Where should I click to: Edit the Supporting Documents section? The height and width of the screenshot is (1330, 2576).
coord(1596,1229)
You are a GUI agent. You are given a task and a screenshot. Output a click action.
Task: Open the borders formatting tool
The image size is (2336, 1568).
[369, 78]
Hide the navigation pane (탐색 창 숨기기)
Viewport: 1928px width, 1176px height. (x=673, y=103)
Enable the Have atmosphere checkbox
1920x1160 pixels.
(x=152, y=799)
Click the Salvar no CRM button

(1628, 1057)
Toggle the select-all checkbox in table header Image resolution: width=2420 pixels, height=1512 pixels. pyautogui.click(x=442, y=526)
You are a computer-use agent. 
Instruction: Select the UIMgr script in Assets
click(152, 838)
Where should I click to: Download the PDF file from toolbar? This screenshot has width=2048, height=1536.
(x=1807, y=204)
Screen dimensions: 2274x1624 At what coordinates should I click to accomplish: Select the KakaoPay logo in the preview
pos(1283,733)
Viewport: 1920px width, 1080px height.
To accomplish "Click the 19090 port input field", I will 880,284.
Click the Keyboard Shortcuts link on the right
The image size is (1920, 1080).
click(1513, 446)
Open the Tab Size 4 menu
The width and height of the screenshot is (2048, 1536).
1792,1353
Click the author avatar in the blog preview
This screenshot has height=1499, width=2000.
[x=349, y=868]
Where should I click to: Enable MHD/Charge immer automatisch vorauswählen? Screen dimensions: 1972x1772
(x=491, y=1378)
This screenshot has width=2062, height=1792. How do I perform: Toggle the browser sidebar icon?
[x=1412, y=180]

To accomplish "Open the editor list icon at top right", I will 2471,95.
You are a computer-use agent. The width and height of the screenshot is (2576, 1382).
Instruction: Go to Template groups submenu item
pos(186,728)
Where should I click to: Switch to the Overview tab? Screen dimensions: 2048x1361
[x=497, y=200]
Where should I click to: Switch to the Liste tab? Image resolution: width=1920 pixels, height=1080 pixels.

········

# EXERCISE AIM:
Copy the entries word for word. Leave nothing out.

# SOLUTION FOR THIS PROBLEM:
Where should I click to: Edit the Supporting Documents section? The height and width of the screenshot is (1330, 2576).
coord(1596,1229)
You are a GUI agent. You are given a task and a screenshot. Output a click action.
Task: Open the borders formatting tool
The image size is (2336, 1568).
[369, 78]
Hide the navigation pane (탐색 창 숨기기)
Viewport: 1928px width, 1176px height. (x=673, y=103)
Enable the Have atmosphere checkbox
1920x1160 pixels.
(x=152, y=799)
Click the Salvar no CRM button

(1628, 1057)
Toggle the select-all checkbox in table header Image resolution: width=2420 pixels, height=1512 pixels. pyautogui.click(x=442, y=526)
You are a computer-use agent. 
Instruction: Select the UIMgr script in Assets
click(152, 838)
Where should I click to: Download the PDF file from toolbar? This screenshot has width=2048, height=1536.
(x=1807, y=204)
Screen dimensions: 2274x1624 At what coordinates should I click to accomplish: Select the KakaoPay logo in the preview
pos(1283,733)
Viewport: 1920px width, 1080px height.
To accomplish "Click the 19090 port input field", I will 880,284.
Click the Keyboard Shortcuts link on the right
The image size is (1920, 1080).
click(1513, 446)
Open the Tab Size 4 menu
The width and height of the screenshot is (2048, 1536).
1792,1353
Click the author avatar in the blog preview
This screenshot has height=1499, width=2000.
[x=349, y=868]
Where should I click to: Enable MHD/Charge immer automatisch vorauswählen? Screen dimensions: 1972x1772
(x=491, y=1378)
This screenshot has width=2062, height=1792. How do I perform: Toggle the browser sidebar icon?
[x=1412, y=180]

To accomplish "Open the editor list icon at top right", I will 2471,95.
You are a computer-use agent. The width and height of the screenshot is (2576, 1382).
Instruction: Go to Template groups submenu item
pos(186,728)
Where should I click to: Switch to the Overview tab? Screen dimensions: 2048x1361
[x=497, y=200]
Where should I click to: Switch to the Liste tab? Image resolution: width=1920 pixels, height=1080 pixels.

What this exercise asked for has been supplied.